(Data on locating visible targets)
○ ○ ○ ○ ○ ○ ○

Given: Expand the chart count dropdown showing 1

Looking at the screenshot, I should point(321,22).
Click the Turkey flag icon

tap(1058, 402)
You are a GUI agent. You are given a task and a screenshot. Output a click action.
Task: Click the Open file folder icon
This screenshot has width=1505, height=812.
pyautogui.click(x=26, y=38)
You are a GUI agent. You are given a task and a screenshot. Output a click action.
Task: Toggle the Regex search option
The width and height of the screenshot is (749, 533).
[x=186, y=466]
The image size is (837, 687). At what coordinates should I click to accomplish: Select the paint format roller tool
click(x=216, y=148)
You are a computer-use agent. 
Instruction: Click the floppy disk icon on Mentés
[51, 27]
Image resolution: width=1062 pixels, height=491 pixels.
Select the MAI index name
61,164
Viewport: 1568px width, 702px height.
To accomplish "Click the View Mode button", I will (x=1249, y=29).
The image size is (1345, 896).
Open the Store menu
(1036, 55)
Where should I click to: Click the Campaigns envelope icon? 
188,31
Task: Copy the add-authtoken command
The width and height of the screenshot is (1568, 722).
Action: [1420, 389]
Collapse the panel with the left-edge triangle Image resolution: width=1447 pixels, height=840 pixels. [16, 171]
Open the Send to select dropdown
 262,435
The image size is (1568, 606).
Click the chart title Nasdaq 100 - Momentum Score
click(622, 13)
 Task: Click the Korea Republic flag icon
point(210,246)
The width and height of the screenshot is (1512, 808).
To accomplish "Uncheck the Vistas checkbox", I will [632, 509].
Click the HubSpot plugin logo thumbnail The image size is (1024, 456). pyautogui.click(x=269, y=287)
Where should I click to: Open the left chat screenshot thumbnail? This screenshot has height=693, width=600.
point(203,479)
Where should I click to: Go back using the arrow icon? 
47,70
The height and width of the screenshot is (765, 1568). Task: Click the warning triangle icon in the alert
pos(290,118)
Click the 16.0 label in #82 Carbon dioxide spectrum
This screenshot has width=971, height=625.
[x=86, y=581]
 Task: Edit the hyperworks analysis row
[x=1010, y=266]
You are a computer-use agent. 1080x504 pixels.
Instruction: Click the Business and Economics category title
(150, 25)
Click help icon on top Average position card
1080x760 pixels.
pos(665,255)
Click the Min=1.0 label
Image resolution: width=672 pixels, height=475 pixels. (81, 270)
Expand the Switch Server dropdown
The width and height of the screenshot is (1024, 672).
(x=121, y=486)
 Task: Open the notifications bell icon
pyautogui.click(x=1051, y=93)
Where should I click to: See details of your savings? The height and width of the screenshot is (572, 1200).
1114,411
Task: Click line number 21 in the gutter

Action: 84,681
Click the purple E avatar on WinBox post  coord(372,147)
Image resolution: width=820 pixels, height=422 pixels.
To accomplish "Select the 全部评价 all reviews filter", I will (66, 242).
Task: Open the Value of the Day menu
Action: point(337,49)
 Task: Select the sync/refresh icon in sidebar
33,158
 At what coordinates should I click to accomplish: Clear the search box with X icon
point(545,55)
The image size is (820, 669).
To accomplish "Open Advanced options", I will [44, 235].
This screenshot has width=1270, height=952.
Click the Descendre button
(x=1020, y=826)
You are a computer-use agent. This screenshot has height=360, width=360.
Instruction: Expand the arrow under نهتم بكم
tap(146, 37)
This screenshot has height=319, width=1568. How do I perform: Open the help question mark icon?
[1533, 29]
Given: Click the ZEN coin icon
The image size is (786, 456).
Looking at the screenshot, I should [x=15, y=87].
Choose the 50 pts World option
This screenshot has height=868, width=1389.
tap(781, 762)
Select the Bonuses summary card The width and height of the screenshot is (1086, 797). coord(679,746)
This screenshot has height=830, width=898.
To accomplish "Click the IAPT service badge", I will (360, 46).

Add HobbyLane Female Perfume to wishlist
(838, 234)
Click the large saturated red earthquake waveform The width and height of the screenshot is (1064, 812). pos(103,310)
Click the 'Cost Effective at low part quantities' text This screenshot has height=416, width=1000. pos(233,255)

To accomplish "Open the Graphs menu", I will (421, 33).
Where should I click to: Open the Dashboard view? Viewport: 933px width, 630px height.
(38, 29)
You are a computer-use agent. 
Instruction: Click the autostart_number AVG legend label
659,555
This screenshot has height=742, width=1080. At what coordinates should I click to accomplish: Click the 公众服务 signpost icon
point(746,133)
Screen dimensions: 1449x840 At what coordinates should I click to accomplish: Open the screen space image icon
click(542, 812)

○ ○ ○ ○ ○ ○ ○

TASK GOAL - Render every line of the entries above as a JSON list of strings, one string per line, leaving out blank lines.

SOLUTION -
[
  "Given: Expand the chart count dropdown showing 1",
  "Looking at the screenshot, I should point(321,22).",
  "Click the Turkey flag icon",
  "tap(1058, 402)",
  "You are a GUI agent. You are given a task and a screenshot. Output a click action.",
  "Task: Click the Open file folder icon",
  "This screenshot has width=1505, height=812.",
  "pyautogui.click(x=26, y=38)",
  "You are a GUI agent. You are given a task and a screenshot. Output a click action.",
  "Task: Toggle the Regex search option",
  "The width and height of the screenshot is (749, 533).",
  "[x=186, y=466]",
  "The image size is (837, 687). At what coordinates should I click to accomplish: Select the paint format roller tool",
  "click(x=216, y=148)",
  "You are a computer-use agent. ",
  "Instruction: Click the floppy disk icon on Mentés",
  "[51, 27]",
  "Image resolution: width=1062 pixels, height=491 pixels.",
  "Select the MAI index name",
  "61,164",
  "Viewport: 1568px width, 702px height.",
  "To accomplish \"Click the View Mode button\", I will (x=1249, y=29).",
  "The image size is (1345, 896).",
  "Open the Store menu",
  "(1036, 55)",
  "Where should I click to: Click the Campaigns envelope icon? ",
  "188,31",
  "Task: Copy the add-authtoken command",
  "The width and height of the screenshot is (1568, 722).",
  "Action: [1420, 389]",
  "Collapse the panel with the left-edge triangle Image resolution: width=1447 pixels, height=840 pixels. [16, 171]",
  "Open the Send to select dropdown",
  " 262,435",
  "The image size is (1568, 606).",
  "Click the chart title Nasdaq 100 - Momentum Score",
  "click(622, 13)",
  " Task: Click the Korea Republic flag icon",
  "point(210,246)",
  "The width and height of the screenshot is (1512, 808).",
  "To accomplish \"Uncheck the Vistas checkbox\", I will [632, 509].",
  "Click the HubSpot plugin logo thumbnail The image size is (1024, 456). pyautogui.click(x=269, y=287)",
  "Where should I click to: Open the left chat screenshot thumbnail? This screenshot has height=693, width=600.",
  "point(203,479)",
  "Where should I click to: Go back using the arrow icon? ",
  "47,70",
  "The height and width of the screenshot is (765, 1568). Task: Click the warning triangle icon in the alert",
  "pos(290,118)",
  "Click the 16.0 label in #82 Carbon dioxide spectrum",
  "This screenshot has width=971, height=625.",
  "[x=86, y=581]",
  " Task: Edit the hyperworks analysis row",
  "[x=1010, y=266]",
  "You are a computer-use agent. 1080x504 pixels.",
  "Instruction: Click the Business and Economics category title",
  "(150, 25)",
  "Click help icon on top Average position card",
  "1080x760 pixels.",
  "pos(665,255)",
  "Click the Min=1.0 label",
  "Image resolution: width=672 pixels, height=475 pixels. (81, 270)",
  "Expand the Switch Server dropdown",
  "The width and height of the screenshot is (1024, 672).",
  "(x=121, y=486)",
  " Task: Open the notifications bell icon",
  "pyautogui.click(x=1051, y=93)",
  "Where should I click to: See details of your savings? The height and width of the screenshot is (572, 1200).",
  "1114,411",
  "Task: Click line number 21 in the gutter",
  "Action: 84,681",
  "Click the purple E avatar on WinBox post  coord(372,147)",
  "Image resolution: width=820 pixels, height=422 pixels.",
  "To accomplish \"Select the 全部评价 all reviews filter\", I will (66, 242).",
  "Task: Open the Value of the Day menu",
  "Action: point(337,49)",
  " Task: Select the sync/refresh icon in sidebar",
  "33,158",
  " At what coordinates should I click to accomplish: Clear the search box with X icon",
  "point(545,55)",
  "The image size is (820, 669).",
  "To accomplish \"Open Advanced options\", I will [44, 235].",
  "This screenshot has width=1270, height=952.",
  "Click the Descendre button",
  "(x=1020, y=826)",
  "You are a computer-use agent. This screenshot has height=360, width=360.",
  "Instruction: Expand the arrow under نهتم بكم",
  "tap(146, 37)",
  "This screenshot has height=319, width=1568. How do I perform: Open the help question mark icon?",
  "[1533, 29]",
  "Given: Click the ZEN coin icon",
  "The image size is (786, 456).",
  "Looking at the screenshot, I should [x=15, y=87].",
  "Choose the 50 pts World option",
  "This screenshot has height=868, width=1389.",
  "tap(781, 762)",
  "Select the Bonuses summary card The width and height of the screenshot is (1086, 797). coord(679,746)",
  "This screenshot has height=830, width=898.",
  "To accomplish \"Click the IAPT service badge\", I will (360, 46).",
  "Add HobbyLane Female Perfume to wishlist",
  "(838, 234)",
  "Click the large saturated red earthquake waveform The width and height of the screenshot is (1064, 812). pos(103,310)",
  "Click the 'Cost Effective at low part quantities' text This screenshot has height=416, width=1000. pos(233,255)",
  "To accomplish \"Open the Graphs menu\", I will (421, 33).",
  "Where should I click to: Open the Dashboard view? Viewport: 933px width, 630px height.",
  "(38, 29)",
  "You are a computer-use agent. ",
  "Instruction: Click the autostart_number AVG legend label",
  "659,555",
  "This screenshot has height=742, width=1080. At what coordinates should I click to accomplish: Click the 公众服务 signpost icon",
  "point(746,133)",
  "Screen dimensions: 1449x840 At what coordinates should I click to accomplish: Open the screen space image icon",
  "click(542, 812)"
]